Daniel Cichocki, head of economic crime and policy strategy at UK Finance, said the plans need further scrutiny to ensure they do not "put vulnerable customers at risk or conflict with existing regulatory and legal obligations." Mr. Cichocki stated that he agrees with the principle of pursuing fraud, but called for the government to introduce controls to "prevent fraud and error from entering the welfare system in the first place." UK Finance pointed out that the Financial Conduct Authority's (FCA) consumer duty could conflict with the government's plans. Introduced in 2023, the duty sets higher standards for consumer protection and gives banks specific obligations to protect customers who are vulnerable due to their financial situation. Banks that breach these rules could face penalties from the FCA or the Financial Ombudsman.
The banking industry has also raised concerns about new measures that would force them to hand over account information of claimants who show indications that they "may have been" overpaid benefits. This could include an account holder's name, date of birth, and account number, but not transaction information. The department can currently only request such financial information in individual cases where there is reasonable suspicion of fraud. It argues that accessing bank information on a mass scale would allow it to discover potential fraud cases that may have been missed, eventually saving taxpayers an estimated £500m a year once the system is fully rolled out.
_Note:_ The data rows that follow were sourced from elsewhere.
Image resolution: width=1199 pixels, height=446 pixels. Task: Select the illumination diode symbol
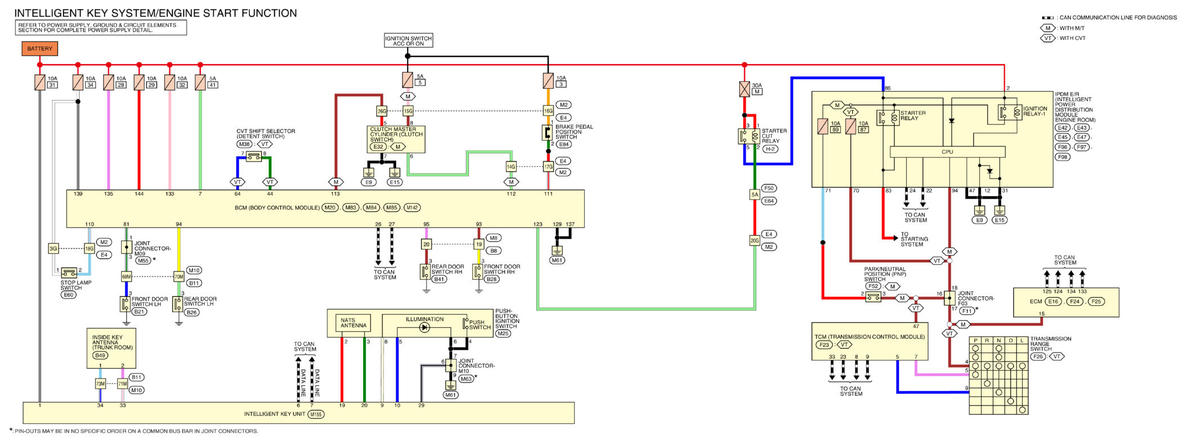pos(424,326)
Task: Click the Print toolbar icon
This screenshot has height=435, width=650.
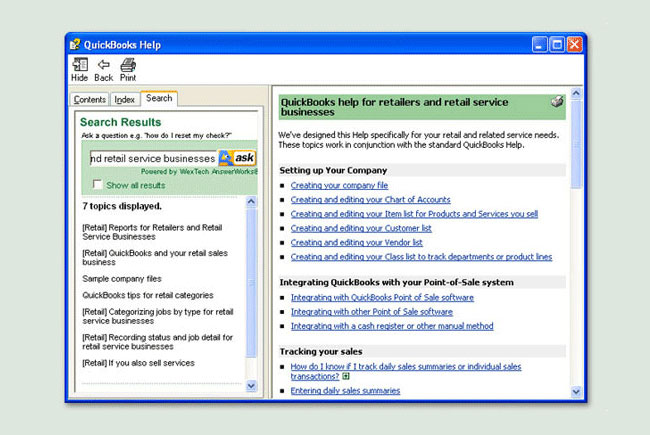Action: click(x=128, y=65)
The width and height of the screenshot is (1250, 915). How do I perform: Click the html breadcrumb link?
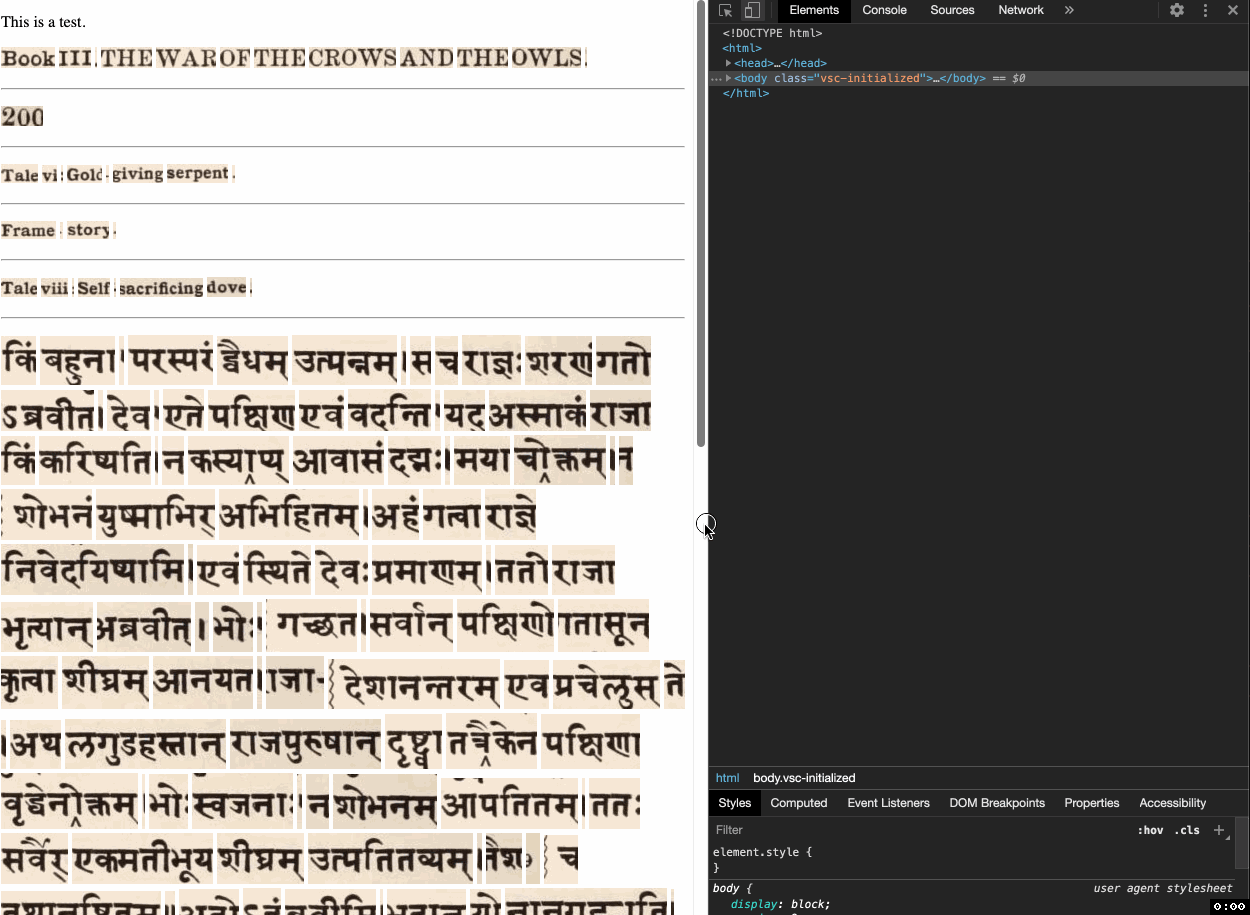(x=727, y=778)
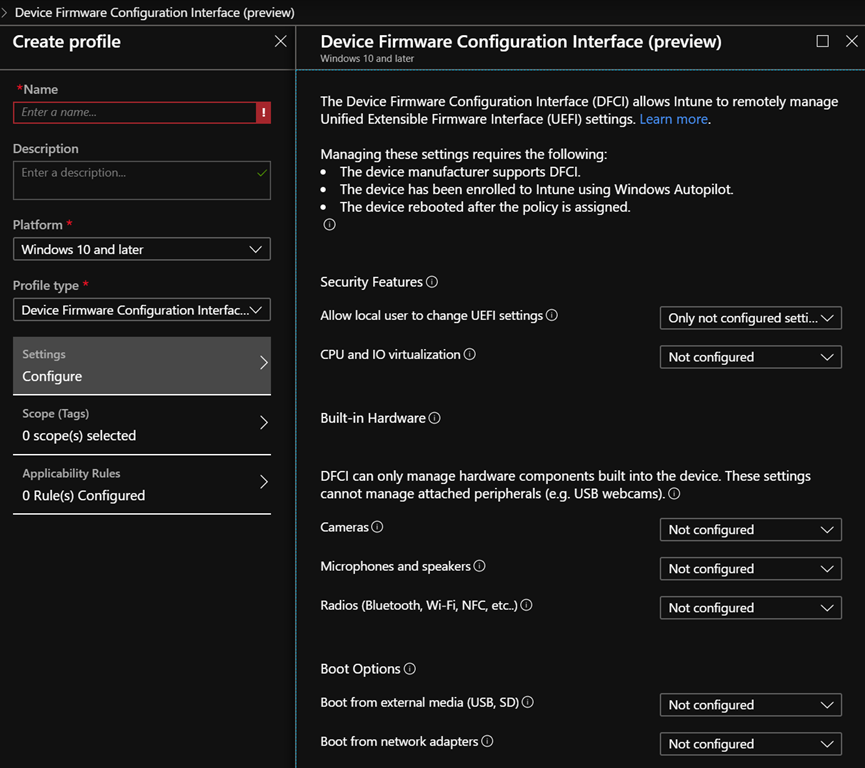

According to the latest annual figures, overpayments due to fraud reached £7.4bn last year, around 2.8% of total welfare spending. A further £1.6bn (0.6%) was overpaid due to unintentional errors by claimants, and £0.8bn (0.3%) was overpaid due to errors by the DWP. The DWP has said that initially the only accounts that would be flagged would be those showing sustained activity abroad or holding more than £16,000, which is the usual savings limit to be able to claim Universal Credit.
The new system will initially be piloted with a "limited number" of banks and building societies before being gradually rolled out ahead of a full launch in 2029. However, the specific threshold for when someone's details will be handed over remains unclear - the government has said it wants banks to work with them to establish a "fully automated" system. The Secretary of State for Work and Pensions, Liz Kendall, said the new powers would include "new and important safeguards" - including a requirement for an independent body to review the use of the powers annually.